Unfortunately, the Winchester brothers’ relationship was sacrificed completely as a result of this shadow-casting. To me this indicates just how much nurture played in the development of their relationship, if not in the development of their personalities. Suddenly Dean the older brother is no longer the care-taker but the tormenter. This assignment of roles I have also observed in my own two brothers, who are exactly four years apart. Aidan may love Patrick, but he sure as hell isn’t going to treat him like it. And in spite of the awful things that Sam may have said in that episode, he had every right to feel that way. Just because sibling rivalry is a norm does not mean that the behavior that comes out of it is acceptable or that it should be simply forgiven.

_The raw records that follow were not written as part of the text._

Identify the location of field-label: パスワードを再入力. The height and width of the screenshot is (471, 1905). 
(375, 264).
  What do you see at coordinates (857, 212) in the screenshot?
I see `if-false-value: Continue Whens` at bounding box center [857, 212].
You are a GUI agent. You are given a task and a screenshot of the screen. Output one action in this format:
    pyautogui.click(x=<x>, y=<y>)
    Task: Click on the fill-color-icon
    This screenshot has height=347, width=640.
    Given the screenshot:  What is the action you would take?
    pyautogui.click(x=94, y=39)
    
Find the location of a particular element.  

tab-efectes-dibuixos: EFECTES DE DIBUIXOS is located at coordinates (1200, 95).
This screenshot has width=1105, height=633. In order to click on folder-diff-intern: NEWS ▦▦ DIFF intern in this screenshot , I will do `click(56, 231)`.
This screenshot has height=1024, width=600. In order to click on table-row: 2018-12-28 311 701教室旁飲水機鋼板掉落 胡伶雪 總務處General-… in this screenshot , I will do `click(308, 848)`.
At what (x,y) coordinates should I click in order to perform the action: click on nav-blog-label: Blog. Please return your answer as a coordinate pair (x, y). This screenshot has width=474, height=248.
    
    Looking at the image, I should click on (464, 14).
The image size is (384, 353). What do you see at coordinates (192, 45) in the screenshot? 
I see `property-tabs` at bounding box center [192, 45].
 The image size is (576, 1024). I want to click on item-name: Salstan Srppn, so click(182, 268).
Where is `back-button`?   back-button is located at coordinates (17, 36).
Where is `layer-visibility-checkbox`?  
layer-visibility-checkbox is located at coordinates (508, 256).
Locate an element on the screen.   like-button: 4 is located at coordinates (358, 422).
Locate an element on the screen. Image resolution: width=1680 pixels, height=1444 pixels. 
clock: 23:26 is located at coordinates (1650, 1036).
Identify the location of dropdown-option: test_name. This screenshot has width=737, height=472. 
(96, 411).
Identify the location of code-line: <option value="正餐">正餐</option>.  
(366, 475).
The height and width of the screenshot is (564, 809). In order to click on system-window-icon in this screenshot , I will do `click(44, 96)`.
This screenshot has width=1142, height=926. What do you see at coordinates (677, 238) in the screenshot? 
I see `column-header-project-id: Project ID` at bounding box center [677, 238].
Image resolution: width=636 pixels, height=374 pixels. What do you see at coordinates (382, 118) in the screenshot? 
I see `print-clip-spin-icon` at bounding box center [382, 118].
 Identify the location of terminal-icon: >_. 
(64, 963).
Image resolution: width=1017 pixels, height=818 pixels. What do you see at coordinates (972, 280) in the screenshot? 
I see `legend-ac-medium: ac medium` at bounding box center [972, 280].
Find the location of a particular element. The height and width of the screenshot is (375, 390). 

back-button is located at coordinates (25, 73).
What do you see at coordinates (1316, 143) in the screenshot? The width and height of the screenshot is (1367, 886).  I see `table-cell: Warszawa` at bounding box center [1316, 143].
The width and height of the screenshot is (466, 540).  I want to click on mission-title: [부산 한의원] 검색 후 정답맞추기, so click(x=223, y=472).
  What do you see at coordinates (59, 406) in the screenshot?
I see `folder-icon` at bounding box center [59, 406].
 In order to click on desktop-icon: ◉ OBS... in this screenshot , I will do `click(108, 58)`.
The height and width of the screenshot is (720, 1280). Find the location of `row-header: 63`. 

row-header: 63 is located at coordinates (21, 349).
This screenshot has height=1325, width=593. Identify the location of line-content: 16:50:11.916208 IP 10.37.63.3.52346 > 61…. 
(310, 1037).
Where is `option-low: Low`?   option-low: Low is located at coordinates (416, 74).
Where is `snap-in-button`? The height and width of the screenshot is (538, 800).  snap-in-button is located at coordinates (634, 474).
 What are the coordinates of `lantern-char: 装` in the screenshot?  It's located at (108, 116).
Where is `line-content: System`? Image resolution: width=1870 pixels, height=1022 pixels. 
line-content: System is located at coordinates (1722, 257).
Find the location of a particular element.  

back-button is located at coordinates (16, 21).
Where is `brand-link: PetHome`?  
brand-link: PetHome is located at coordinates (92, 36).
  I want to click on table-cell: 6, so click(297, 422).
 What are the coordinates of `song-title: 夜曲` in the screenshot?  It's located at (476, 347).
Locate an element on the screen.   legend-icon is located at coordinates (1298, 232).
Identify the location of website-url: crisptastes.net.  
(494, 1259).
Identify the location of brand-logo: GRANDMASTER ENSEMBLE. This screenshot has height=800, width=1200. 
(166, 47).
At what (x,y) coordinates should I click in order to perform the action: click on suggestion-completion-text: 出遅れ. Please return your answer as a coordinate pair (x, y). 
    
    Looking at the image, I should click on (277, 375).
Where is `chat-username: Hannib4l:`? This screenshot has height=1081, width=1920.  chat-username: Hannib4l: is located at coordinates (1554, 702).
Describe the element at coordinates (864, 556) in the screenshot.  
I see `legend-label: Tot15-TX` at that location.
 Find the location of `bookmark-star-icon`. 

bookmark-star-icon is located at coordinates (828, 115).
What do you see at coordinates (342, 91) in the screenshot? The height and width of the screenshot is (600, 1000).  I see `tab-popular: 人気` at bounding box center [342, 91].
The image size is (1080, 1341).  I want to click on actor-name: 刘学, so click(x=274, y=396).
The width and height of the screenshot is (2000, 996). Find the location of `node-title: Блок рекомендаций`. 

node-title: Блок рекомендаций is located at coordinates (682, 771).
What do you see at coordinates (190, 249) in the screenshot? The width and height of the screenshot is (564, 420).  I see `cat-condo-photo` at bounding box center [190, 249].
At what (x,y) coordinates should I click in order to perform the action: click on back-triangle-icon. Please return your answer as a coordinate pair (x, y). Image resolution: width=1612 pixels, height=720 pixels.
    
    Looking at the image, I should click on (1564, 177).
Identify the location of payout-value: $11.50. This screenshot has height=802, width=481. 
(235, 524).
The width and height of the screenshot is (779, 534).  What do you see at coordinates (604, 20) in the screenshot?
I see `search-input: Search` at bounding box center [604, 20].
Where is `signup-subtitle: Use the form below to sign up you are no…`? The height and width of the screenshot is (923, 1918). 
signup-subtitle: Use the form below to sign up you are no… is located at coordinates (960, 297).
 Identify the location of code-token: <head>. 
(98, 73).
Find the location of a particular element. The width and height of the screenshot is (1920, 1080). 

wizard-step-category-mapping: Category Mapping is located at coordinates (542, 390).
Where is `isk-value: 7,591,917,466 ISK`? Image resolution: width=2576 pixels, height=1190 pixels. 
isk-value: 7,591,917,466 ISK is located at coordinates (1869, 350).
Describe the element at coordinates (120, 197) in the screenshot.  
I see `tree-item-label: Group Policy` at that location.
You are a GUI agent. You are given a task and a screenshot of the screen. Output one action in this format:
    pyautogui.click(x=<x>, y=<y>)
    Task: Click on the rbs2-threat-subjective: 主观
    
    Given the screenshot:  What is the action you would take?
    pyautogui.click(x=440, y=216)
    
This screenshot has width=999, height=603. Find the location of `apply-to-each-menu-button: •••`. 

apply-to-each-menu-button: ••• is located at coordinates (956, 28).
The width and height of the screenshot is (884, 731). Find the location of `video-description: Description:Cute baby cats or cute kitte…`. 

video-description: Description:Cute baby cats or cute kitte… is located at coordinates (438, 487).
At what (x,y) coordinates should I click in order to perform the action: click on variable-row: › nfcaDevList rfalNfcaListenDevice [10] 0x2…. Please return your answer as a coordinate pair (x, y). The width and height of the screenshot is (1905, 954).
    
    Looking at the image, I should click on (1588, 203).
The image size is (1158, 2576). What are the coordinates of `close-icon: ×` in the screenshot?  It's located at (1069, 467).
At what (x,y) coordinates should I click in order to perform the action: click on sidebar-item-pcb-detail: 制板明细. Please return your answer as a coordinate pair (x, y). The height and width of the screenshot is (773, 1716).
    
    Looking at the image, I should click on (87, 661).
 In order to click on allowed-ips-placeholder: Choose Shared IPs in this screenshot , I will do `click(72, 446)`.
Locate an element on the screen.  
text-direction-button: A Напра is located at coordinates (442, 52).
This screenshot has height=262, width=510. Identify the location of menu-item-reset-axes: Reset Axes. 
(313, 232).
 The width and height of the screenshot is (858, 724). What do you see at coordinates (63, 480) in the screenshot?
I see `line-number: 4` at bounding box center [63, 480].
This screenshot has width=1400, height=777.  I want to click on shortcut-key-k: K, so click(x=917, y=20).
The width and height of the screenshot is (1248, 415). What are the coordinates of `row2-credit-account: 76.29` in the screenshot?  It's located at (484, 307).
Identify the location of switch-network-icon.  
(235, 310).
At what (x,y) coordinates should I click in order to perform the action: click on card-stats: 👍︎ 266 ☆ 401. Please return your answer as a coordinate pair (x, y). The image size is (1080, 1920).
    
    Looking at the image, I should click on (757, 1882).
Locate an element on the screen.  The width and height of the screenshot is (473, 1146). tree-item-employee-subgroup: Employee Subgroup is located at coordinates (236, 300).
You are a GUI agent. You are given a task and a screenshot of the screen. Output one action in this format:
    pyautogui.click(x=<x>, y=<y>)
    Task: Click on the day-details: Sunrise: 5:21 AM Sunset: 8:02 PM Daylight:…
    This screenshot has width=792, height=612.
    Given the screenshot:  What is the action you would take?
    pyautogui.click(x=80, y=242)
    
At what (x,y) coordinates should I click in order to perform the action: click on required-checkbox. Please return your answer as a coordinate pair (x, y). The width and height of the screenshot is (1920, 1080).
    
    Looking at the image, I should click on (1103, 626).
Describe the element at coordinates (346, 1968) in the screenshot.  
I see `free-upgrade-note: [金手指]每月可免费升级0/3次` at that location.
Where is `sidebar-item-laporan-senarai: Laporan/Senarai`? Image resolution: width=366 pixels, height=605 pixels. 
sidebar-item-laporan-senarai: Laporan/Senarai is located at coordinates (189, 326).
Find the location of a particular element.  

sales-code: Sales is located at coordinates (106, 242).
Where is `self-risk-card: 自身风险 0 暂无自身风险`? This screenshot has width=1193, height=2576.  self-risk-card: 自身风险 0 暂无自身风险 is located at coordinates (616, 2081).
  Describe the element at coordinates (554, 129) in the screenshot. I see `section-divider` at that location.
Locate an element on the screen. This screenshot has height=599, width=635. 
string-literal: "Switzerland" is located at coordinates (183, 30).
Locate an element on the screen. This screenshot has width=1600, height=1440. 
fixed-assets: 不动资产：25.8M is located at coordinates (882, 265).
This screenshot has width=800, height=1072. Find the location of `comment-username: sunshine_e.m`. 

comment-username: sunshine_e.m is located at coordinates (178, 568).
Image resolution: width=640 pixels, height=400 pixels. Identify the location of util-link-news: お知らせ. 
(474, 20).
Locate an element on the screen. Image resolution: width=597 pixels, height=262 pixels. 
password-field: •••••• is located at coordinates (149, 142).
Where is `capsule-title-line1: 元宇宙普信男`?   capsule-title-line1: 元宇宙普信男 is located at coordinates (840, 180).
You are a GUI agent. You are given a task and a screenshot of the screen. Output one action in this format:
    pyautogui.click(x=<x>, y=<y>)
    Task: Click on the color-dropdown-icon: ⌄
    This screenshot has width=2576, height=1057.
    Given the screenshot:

I love Dean. I truly do. I think that he’s genuine, and he does care about the fate of mankind, if not each individual person in it. He’s got a mission and he knows who he is, and he will never be anybody else. Unfortunately, I also think that he’s the good looking quipper and people tend to overlook and possibly ignore the mistakes and faults that such characters have. Sam might’ve left Dean, but it seems to me that the youngest Winchester definitely needed validation from his older brother (that wanting something else was acceptable, perhaps necessary for a person like Sam), validation that he never received. Especially since fandom seems to view Sam’s leaving for Stanford as something he DID to Dean. I don’t think Dean sees it this way, kiddoes. I think he wanted Sam to be happy, even if he couldn’t say it. Just look at him in “What Is and What Should Never Be.” It may have hurt him, but it would be selfish of Dean to begrudge Sam that desire.

Anyway, I couldn't fall alseep last night, and this is kind of the product of this, sorry if it's totally jacked.

So the point of this meta is to discuss, if you think I'm a ravening lunatic and that I have completely misinterpreted Dean and Sam and the entire shebang, please discuss.